[Start of section]

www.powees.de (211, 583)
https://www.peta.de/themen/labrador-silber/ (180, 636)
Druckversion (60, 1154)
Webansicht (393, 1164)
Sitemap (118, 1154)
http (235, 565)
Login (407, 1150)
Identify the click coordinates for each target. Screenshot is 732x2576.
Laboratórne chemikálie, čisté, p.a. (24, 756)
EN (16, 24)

[End of section]
[Start of section]

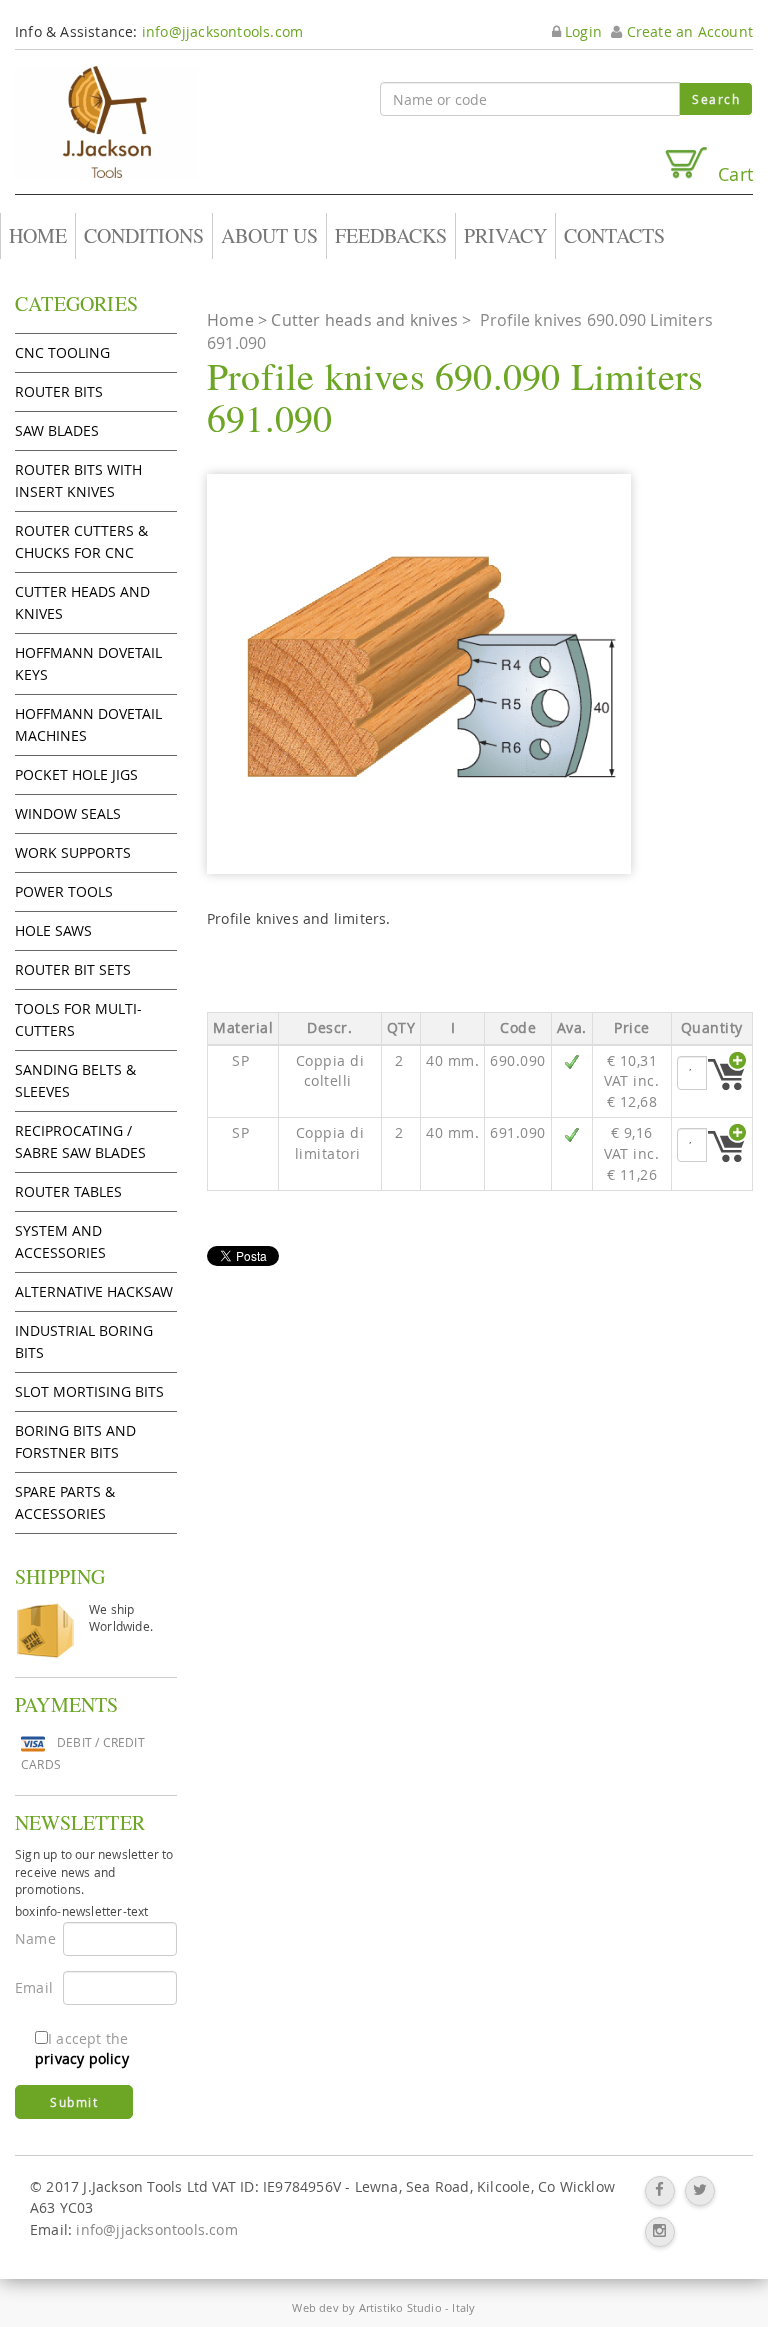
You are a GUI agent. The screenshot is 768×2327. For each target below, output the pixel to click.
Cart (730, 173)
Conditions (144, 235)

[End of section]
[Start of section]

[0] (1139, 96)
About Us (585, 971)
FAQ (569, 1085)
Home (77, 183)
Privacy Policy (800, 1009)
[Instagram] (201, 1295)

[End of section]

Give an exact copy of the lines above from the line with "You are a GUI" up to and including the line with "Conditions (144, 235)", and leave everything else out.

Answer space:
You are a GUI agent. The screenshot is 768×2327. For each target below, output the pixel to click.
Cart (730, 173)
Conditions (144, 235)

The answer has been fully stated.